#### Dataset
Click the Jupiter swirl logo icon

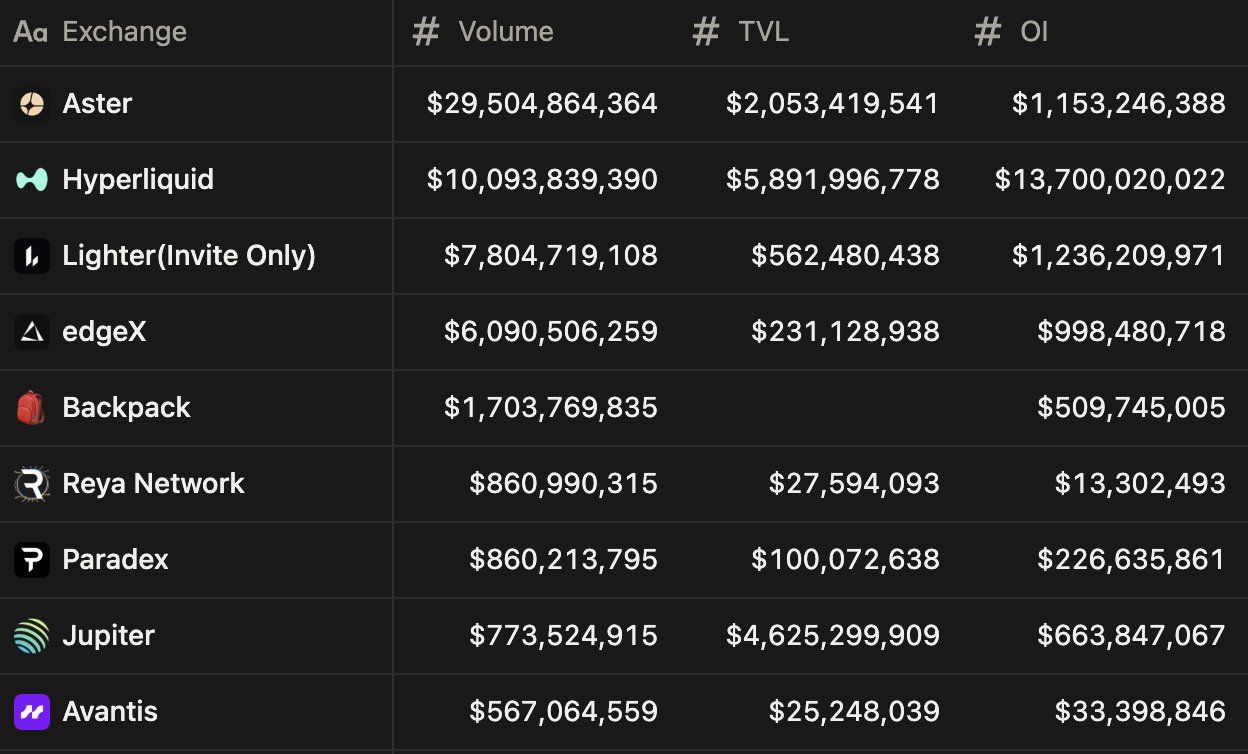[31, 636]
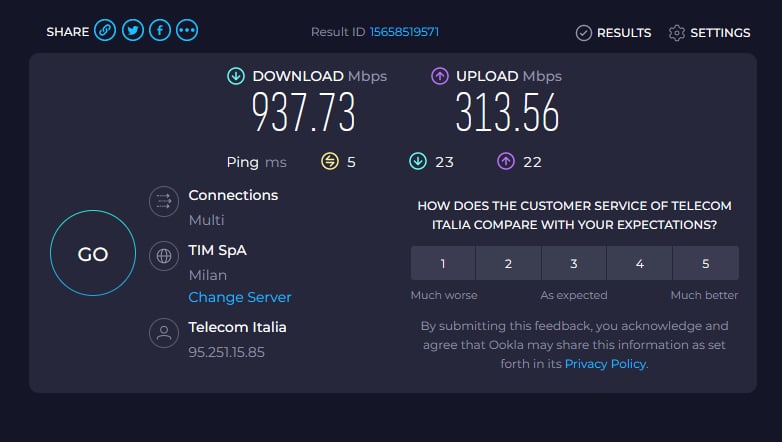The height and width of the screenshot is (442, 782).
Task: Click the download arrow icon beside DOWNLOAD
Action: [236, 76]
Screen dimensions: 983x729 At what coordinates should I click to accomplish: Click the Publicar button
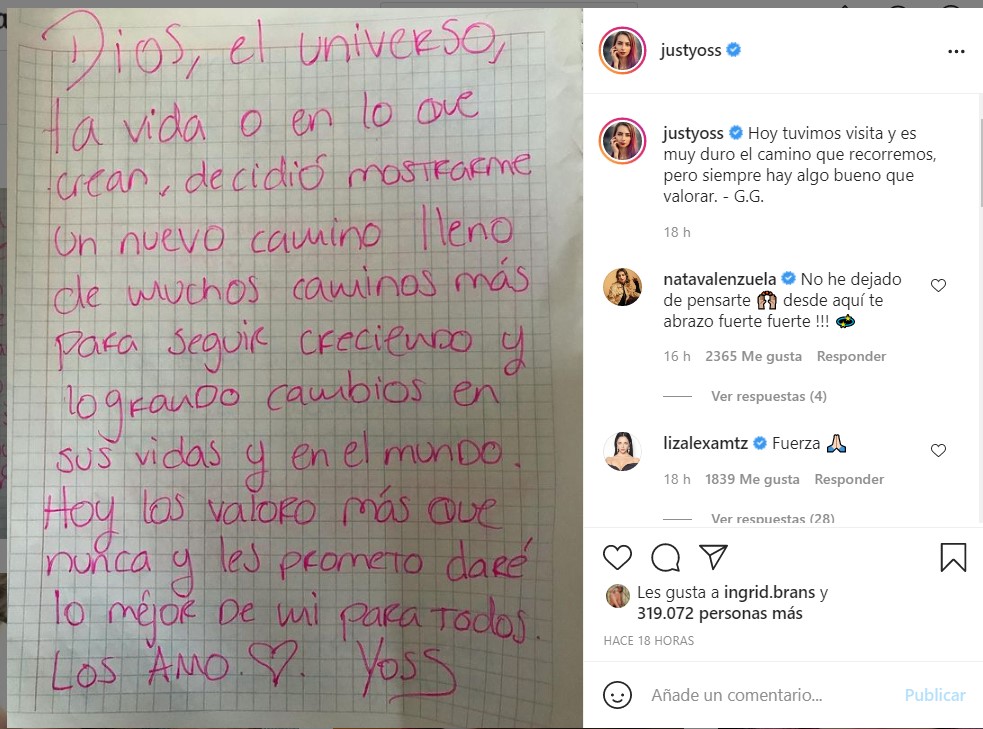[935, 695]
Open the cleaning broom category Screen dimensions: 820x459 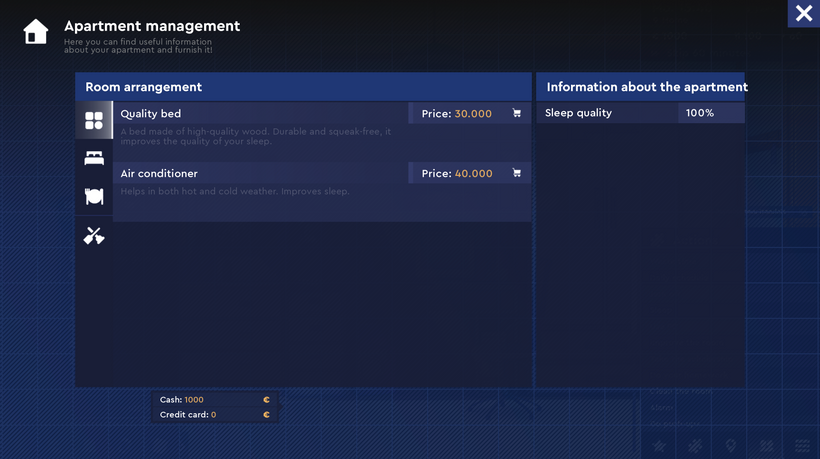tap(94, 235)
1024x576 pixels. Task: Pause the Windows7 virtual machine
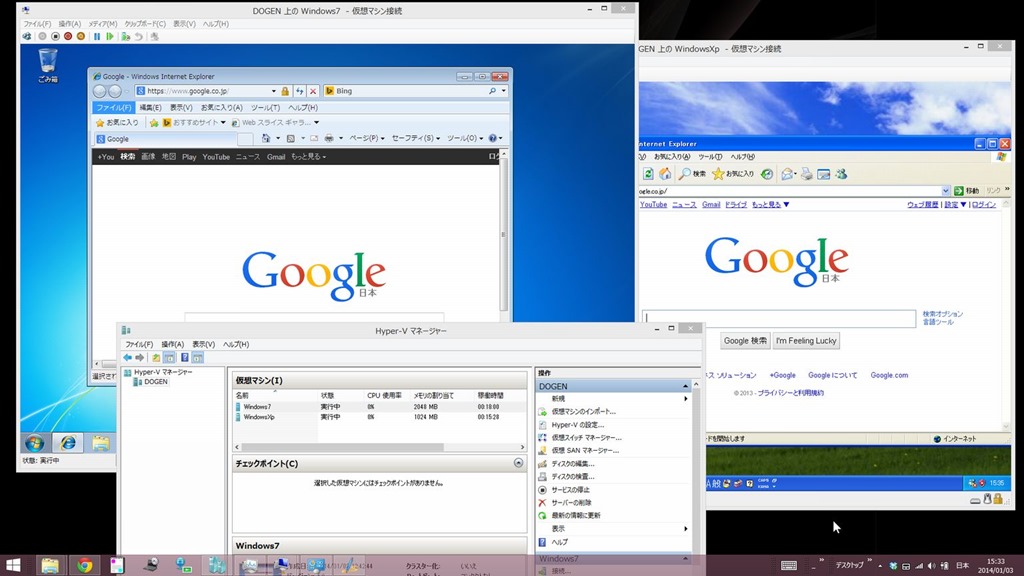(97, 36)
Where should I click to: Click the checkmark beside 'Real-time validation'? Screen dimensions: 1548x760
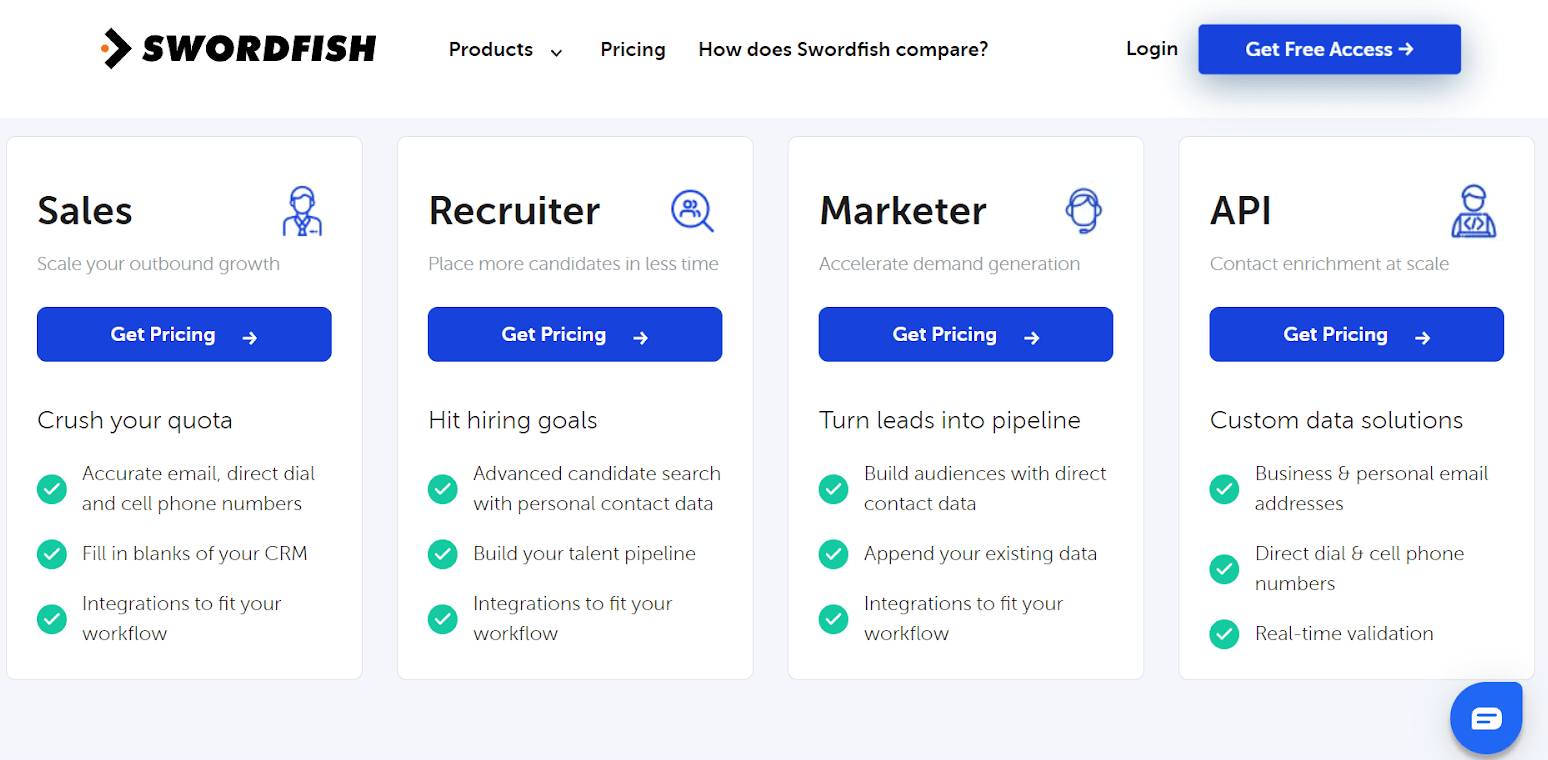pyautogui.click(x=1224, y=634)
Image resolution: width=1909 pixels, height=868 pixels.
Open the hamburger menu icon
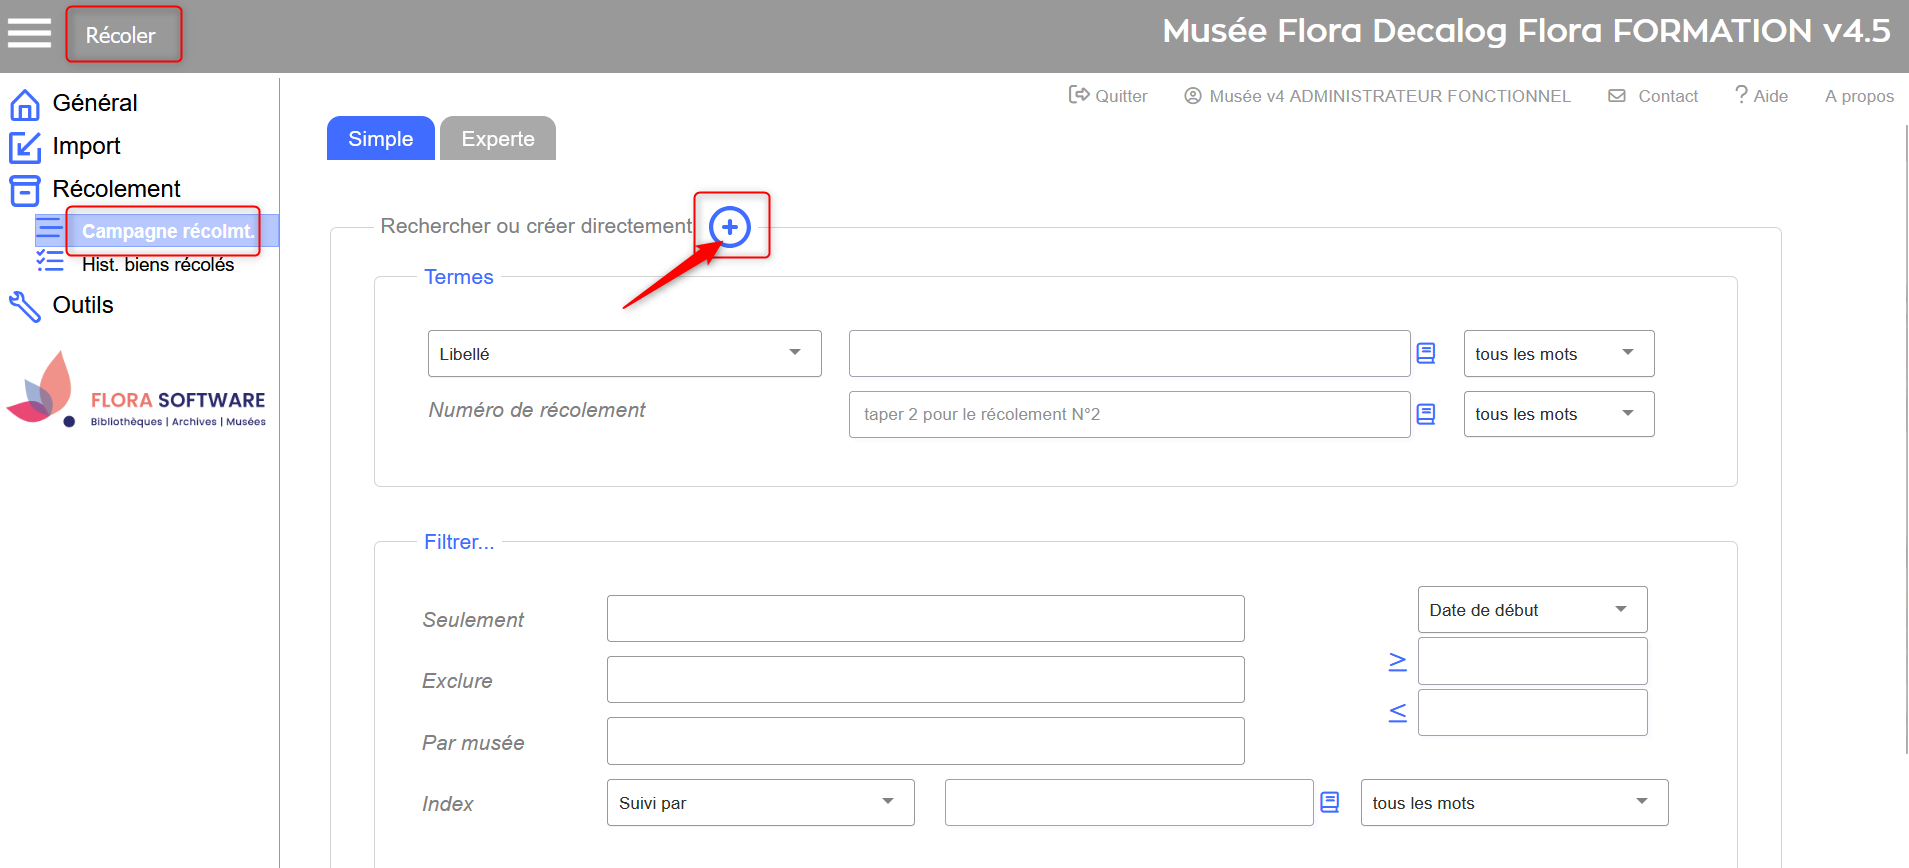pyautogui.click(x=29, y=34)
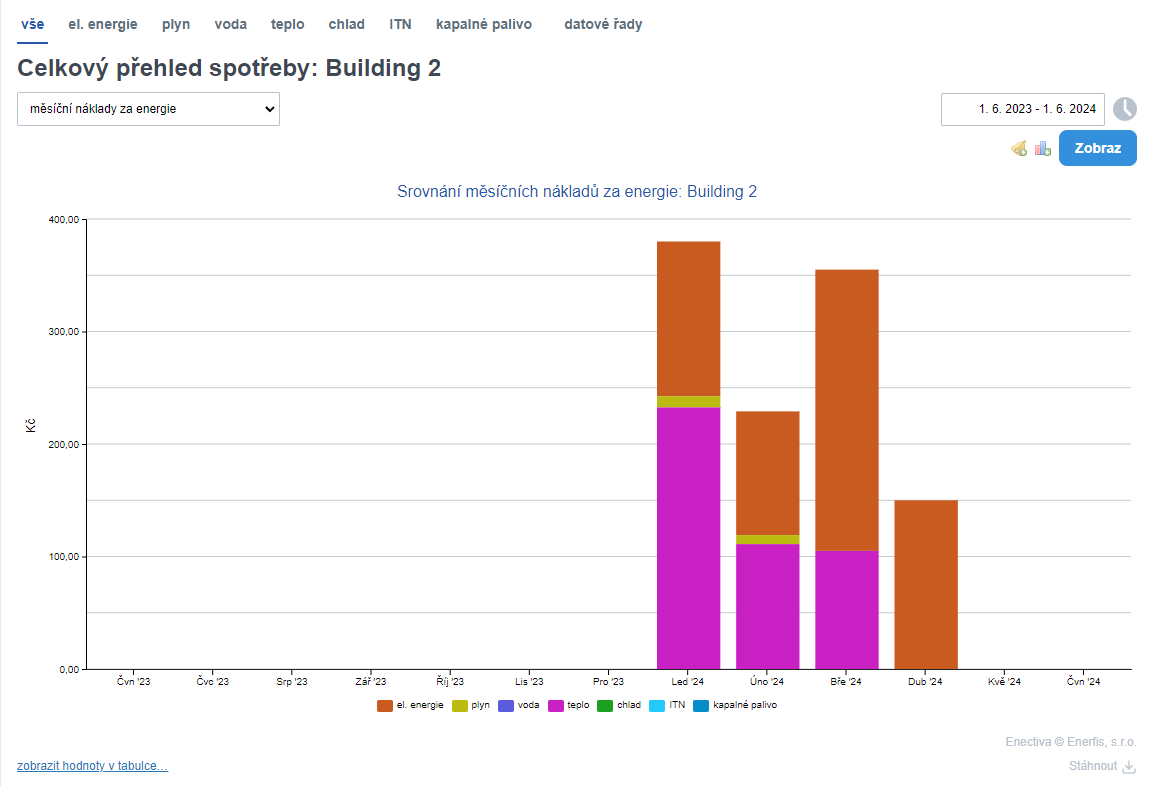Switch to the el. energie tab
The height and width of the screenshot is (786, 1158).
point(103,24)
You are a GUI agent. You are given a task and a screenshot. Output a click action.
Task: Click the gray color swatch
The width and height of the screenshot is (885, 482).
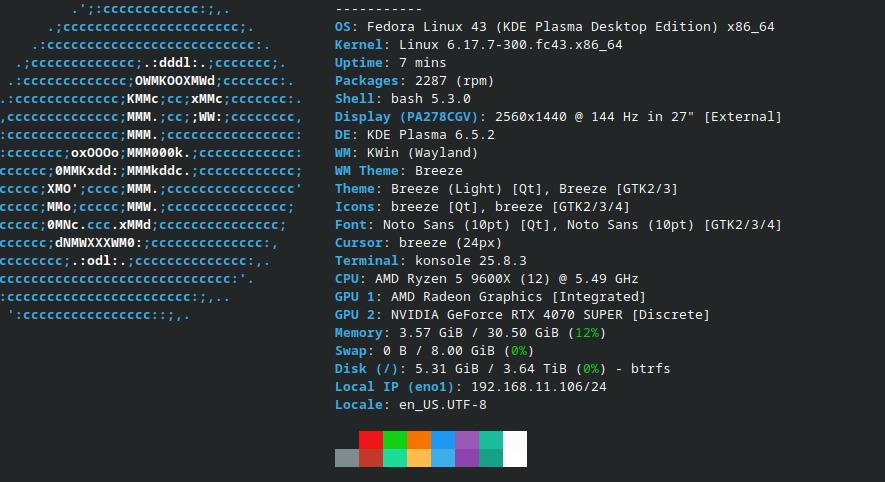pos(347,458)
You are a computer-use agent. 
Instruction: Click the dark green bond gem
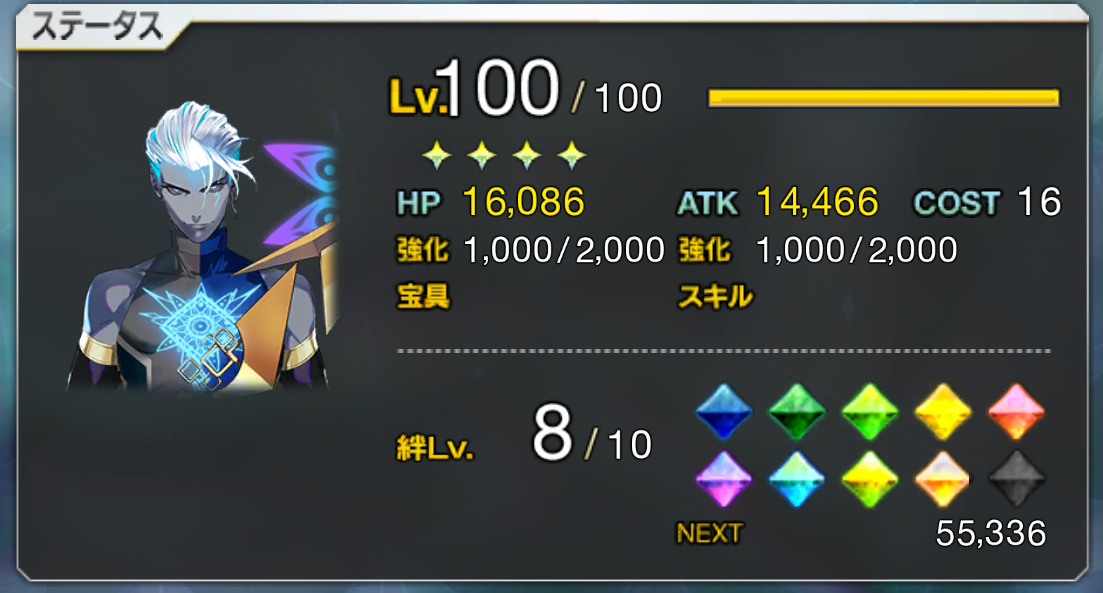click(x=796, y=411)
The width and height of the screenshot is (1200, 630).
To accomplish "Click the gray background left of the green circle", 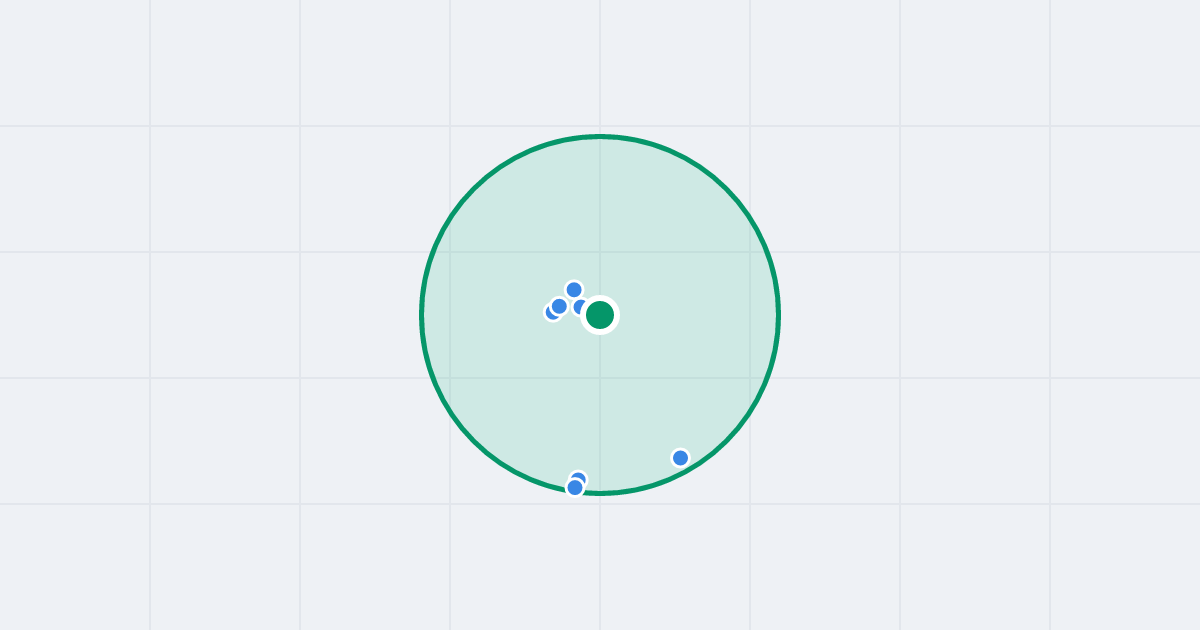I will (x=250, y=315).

#### Action item
Write out again exactly the lines above from the one with "1024x576 pixels. Task: Pause" through the one with "Image resolution: width=1909", adding no other lines and no pictures.

#### Answer space
1024x576 pixels. Task: Pause the Windows7 virtual machine
(97, 36)
Where should I click to: Click the checkmark beside 'Real-time validation'? Screen dimensions: 1548x760
pyautogui.click(x=1224, y=634)
Image resolution: width=1909 pixels, height=868 pixels.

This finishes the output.